• _Assignment_: Please return every record exactly, with no pictures included.

• _Recorded information_:
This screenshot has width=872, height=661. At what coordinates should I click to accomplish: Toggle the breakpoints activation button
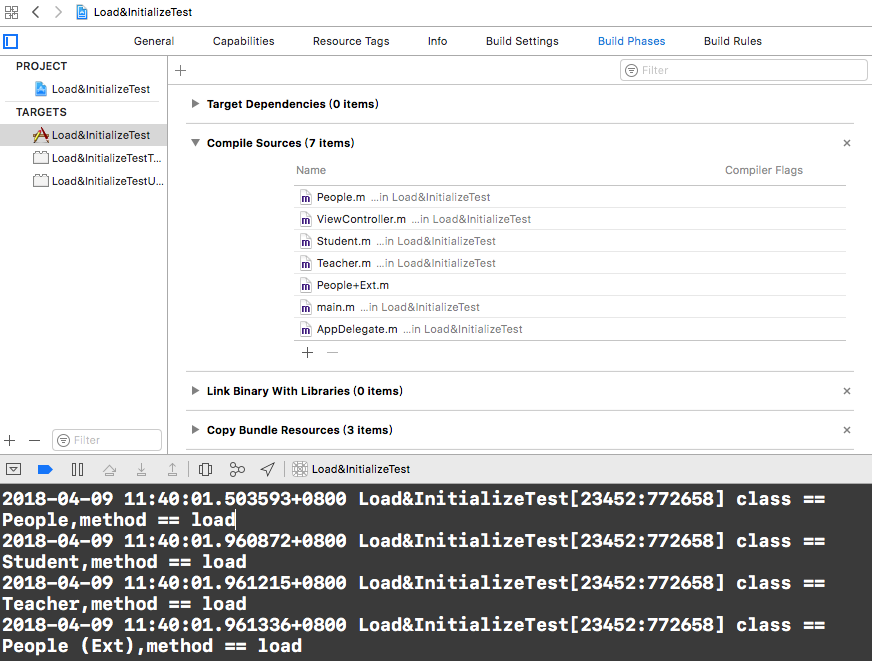click(x=45, y=469)
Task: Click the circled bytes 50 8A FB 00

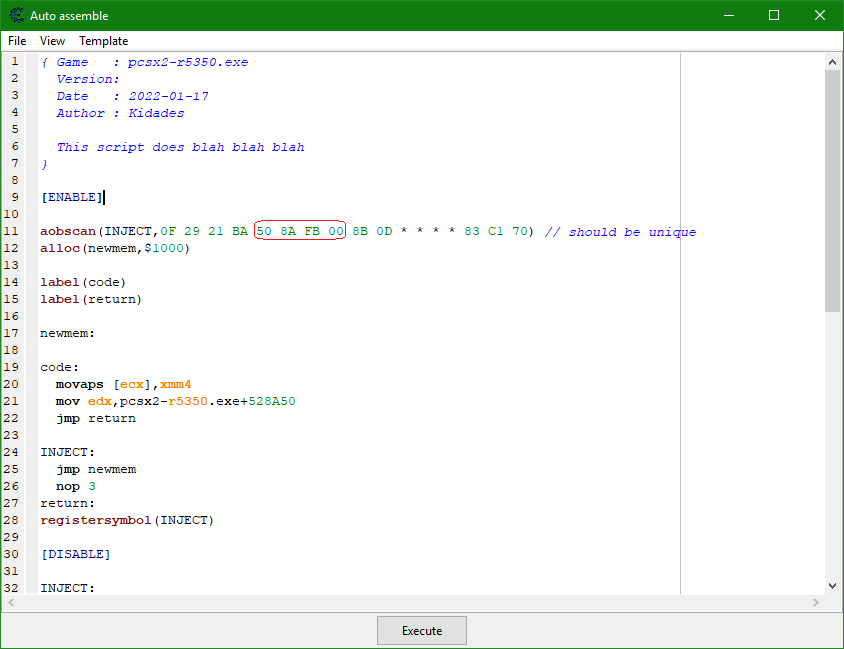Action: [300, 231]
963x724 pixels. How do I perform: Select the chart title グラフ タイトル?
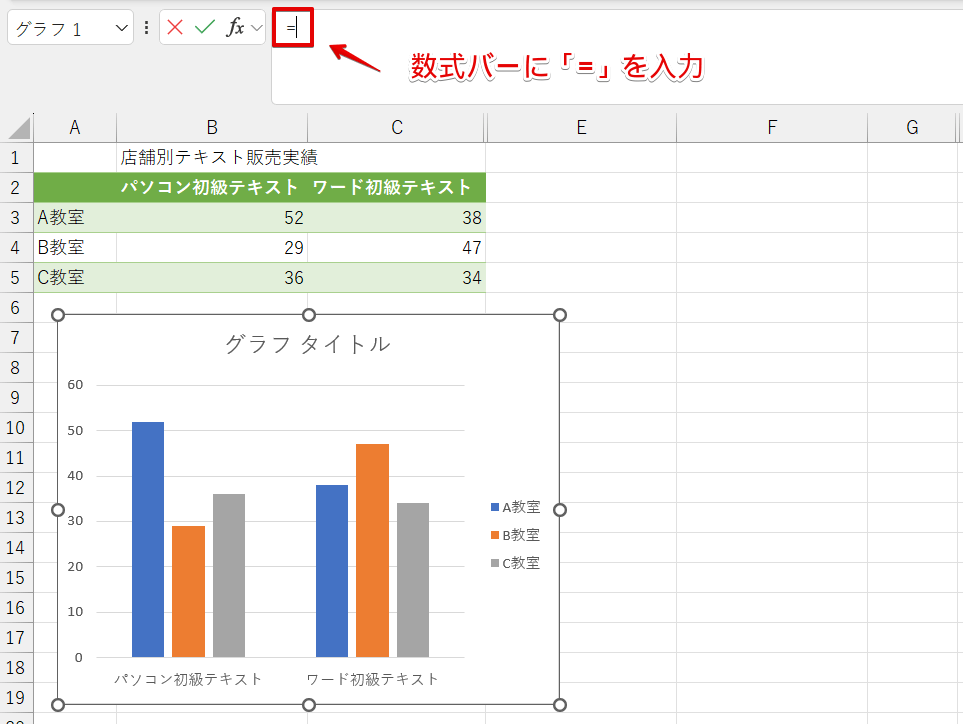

• _Result_:
This screenshot has width=872, height=661. At what coordinates should I click to accomplish: Toggle the breakpoints activation button
click(x=45, y=469)
Task: Click the circled bytes 50 8A FB 00

Action: [300, 231]
963x724 pixels. How do I perform: Select the chart title グラフ タイトル?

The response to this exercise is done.